The New York Musical Festival was created to give new writers a start. So isn’t it “ironic,” says Josh Canfield, whose “Alive! The Zombie Musical” played NYMF last year, that it “stabbed us in the back.”
The festival’s board declared bankruptcy early this month, citing a nationwide “arts funding crisis.” Canfield and several other writers are furious. They say NYMF owes them thousands and, in some cases, tens of thousands of dollars they raised to put on their shows with the promise of recouping some of it from ticket sales. They say they weren’t told the festival was in deep financial trouble, but in 2017, according to the festival’s tax filings, it had $270,000 in liabilities.
The writers say they’re now left holding the bag.
“Their conduct is sneaky,” says Jenny Waxman, whose show “Leaving Eden” won the festival’s top award in 2019. “They took our money, but when we asked for updates on ticket sales and what we were owed, our e-mails went unanswered.”
Waxman, who’s studying law at Georgetown University, is leading a group of writers as they look into ways to sue the festival and its board of directors. Although it’s an uphill climb — NYMF is bankrupt and has no assets — she says, “I know businesses go under, but I find it insulting that after I raised $10,000, they never told us they were in danger . . . And then to blame an endemic ‘arts crisis’ is just a slap in the face.”

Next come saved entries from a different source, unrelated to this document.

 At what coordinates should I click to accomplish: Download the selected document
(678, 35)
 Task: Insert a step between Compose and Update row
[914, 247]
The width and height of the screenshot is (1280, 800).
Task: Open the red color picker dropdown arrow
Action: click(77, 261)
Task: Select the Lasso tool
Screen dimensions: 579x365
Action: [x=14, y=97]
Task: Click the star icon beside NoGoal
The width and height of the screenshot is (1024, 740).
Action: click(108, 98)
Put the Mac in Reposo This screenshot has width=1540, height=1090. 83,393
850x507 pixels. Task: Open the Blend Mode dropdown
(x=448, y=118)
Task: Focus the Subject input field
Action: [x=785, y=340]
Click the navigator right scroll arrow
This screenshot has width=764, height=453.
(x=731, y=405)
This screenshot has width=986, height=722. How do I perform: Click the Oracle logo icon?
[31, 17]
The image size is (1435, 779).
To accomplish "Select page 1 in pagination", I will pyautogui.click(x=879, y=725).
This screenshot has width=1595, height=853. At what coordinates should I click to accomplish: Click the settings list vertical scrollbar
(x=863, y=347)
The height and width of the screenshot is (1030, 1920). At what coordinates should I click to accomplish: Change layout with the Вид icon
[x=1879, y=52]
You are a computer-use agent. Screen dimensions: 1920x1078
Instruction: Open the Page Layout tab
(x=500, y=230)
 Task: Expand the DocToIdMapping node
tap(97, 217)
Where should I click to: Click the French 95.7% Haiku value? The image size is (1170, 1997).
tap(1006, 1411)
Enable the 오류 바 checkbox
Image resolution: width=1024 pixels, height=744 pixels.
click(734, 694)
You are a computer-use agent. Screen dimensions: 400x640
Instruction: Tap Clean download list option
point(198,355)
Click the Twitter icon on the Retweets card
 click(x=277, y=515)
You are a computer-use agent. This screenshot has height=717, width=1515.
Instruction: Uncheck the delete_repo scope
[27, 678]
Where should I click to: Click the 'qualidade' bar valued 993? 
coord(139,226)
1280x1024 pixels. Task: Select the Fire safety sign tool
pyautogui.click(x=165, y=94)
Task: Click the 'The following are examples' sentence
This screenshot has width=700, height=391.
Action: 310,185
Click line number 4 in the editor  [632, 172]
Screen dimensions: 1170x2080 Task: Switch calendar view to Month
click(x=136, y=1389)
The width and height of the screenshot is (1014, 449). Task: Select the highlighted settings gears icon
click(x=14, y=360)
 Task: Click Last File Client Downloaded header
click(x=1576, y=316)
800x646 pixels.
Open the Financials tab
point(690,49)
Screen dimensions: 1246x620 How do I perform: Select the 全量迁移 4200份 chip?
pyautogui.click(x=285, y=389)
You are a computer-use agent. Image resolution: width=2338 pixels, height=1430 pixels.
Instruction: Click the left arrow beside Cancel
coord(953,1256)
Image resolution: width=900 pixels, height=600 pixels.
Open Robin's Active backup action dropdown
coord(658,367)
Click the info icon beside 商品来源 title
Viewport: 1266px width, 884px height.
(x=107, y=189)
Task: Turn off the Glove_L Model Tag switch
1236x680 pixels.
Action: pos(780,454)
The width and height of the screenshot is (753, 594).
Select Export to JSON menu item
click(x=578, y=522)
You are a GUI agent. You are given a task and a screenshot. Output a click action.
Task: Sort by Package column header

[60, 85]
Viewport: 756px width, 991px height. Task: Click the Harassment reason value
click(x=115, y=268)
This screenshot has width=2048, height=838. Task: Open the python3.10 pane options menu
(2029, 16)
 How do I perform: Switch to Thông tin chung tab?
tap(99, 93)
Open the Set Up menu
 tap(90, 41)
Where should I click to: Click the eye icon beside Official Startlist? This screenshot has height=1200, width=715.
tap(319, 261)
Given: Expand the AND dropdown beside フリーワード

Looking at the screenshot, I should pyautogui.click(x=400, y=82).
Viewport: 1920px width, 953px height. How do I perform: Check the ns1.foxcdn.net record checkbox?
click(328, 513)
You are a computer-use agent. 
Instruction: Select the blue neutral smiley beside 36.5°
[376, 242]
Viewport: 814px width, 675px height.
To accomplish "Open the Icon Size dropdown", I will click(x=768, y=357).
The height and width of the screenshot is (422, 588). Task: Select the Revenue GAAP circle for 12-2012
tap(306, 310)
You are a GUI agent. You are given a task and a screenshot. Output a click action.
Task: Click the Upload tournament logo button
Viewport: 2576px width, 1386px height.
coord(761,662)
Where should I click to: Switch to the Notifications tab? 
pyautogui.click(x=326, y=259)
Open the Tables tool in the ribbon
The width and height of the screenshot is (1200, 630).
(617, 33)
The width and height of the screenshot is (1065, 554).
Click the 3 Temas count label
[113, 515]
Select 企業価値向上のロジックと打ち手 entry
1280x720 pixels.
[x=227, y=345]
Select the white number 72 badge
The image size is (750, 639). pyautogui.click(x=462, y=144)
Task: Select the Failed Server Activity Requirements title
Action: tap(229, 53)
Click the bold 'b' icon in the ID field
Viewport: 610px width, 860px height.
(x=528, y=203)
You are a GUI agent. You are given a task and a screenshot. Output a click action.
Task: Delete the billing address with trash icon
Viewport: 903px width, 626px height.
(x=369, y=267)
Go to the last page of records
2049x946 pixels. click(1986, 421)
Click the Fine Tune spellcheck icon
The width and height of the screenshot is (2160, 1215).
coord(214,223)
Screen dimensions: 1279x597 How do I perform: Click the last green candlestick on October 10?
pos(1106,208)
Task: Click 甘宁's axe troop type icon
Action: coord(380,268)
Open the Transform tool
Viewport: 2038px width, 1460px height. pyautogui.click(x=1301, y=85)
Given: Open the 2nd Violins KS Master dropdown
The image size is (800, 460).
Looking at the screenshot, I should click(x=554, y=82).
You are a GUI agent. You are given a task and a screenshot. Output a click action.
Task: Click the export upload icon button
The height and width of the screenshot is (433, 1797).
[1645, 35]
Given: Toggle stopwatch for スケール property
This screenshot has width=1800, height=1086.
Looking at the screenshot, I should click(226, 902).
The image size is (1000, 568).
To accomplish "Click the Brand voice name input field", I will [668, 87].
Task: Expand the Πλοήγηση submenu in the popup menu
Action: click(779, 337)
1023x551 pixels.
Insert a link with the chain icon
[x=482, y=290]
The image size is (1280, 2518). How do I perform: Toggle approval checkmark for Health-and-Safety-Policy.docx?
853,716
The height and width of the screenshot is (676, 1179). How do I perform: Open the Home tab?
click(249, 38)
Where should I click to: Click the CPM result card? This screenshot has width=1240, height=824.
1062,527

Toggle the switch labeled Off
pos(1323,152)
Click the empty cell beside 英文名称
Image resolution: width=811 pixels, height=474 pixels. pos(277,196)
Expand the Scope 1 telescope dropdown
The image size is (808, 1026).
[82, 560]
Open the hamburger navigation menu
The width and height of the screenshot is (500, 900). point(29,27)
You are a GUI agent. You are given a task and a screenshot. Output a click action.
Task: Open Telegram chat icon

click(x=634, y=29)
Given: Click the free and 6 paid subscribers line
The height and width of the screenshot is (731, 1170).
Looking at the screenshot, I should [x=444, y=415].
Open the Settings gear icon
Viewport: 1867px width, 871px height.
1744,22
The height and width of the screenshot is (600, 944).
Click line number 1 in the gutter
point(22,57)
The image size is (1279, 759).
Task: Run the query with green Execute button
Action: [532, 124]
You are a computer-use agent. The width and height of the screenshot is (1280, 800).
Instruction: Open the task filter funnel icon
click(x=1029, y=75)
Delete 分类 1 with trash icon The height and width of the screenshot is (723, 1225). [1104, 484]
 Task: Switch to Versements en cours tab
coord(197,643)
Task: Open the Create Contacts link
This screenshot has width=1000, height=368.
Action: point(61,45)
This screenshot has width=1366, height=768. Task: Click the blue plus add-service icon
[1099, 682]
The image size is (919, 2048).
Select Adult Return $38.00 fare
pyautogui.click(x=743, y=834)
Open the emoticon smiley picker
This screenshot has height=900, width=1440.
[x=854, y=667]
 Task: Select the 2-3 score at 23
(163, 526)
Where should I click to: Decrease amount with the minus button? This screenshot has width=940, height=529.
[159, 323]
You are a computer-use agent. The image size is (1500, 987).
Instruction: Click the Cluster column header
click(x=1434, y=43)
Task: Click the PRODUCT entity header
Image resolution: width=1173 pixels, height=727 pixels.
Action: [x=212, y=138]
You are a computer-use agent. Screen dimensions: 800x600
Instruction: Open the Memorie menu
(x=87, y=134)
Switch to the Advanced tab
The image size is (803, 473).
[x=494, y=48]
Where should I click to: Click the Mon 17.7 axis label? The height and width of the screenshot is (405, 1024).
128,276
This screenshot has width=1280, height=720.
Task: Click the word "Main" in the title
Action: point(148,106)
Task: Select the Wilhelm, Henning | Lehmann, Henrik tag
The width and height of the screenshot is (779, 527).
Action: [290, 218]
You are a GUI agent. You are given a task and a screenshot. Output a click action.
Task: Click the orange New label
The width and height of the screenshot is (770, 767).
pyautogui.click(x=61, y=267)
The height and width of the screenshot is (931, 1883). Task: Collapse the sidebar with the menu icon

A spokesman for NYMF tells The Post: “As the New York Musical Festival has filed for bankruptcy, all parties must go through the court-appointed bankruptcy trustee to be paid what they are owed.” They refused to make any comment beyond that.
In its 15-year run, NYMF produced more than 400 readings, concerts and shows, two of which made it to Broadway: “Next to Normal,” which won the Pulitzer Prize, and “[title of show],” which flopped.
Those shows enticed young writers to enter the festival’s competition. I’d heard over the years that once writers were admitted — with much fanfare and the potential for Broadway glory — they had to pony up money to seal the deal.
Canfield and Waxman confirm this.
“Upfront, they told me I had to put down a payment of $3,000 to hold my slot,” Canfield says.
Other demands came next. NYMF would find and rent a theater for a show, but the writer had to pay for nearly everything else: sets, costumes, salaries.
Canfield says NYMF would hold seminars for its writers, urging them to “go to your hometowns, get your family members involved, take out loans or use your credit cards. It was all about how great it was that you were in NYMF.”
The deal was that the festival would split the ticket sales, 60 percent for the writers, 40 percent for NYMF.
Waxman says she had access online to box-office statements while “Leaving Eden” was running, but when she tried later to find out how much money she was owed, her access was cut off.
She and Canfield say you’d never know NYMF was in trouble from the lavish parties it threw at the beginning and end of its season.
“I think they were spending our money to make money for the next season,” Waxman says. “Maybe it was a Ponzi scheme, and it caught up with them.”
A veteran producer I spoke to says NYMF started out as a good idea, but got carried away with its own success. As the festival expanded, it needed more money, the producer says, “and that’s when they took advantage of people.”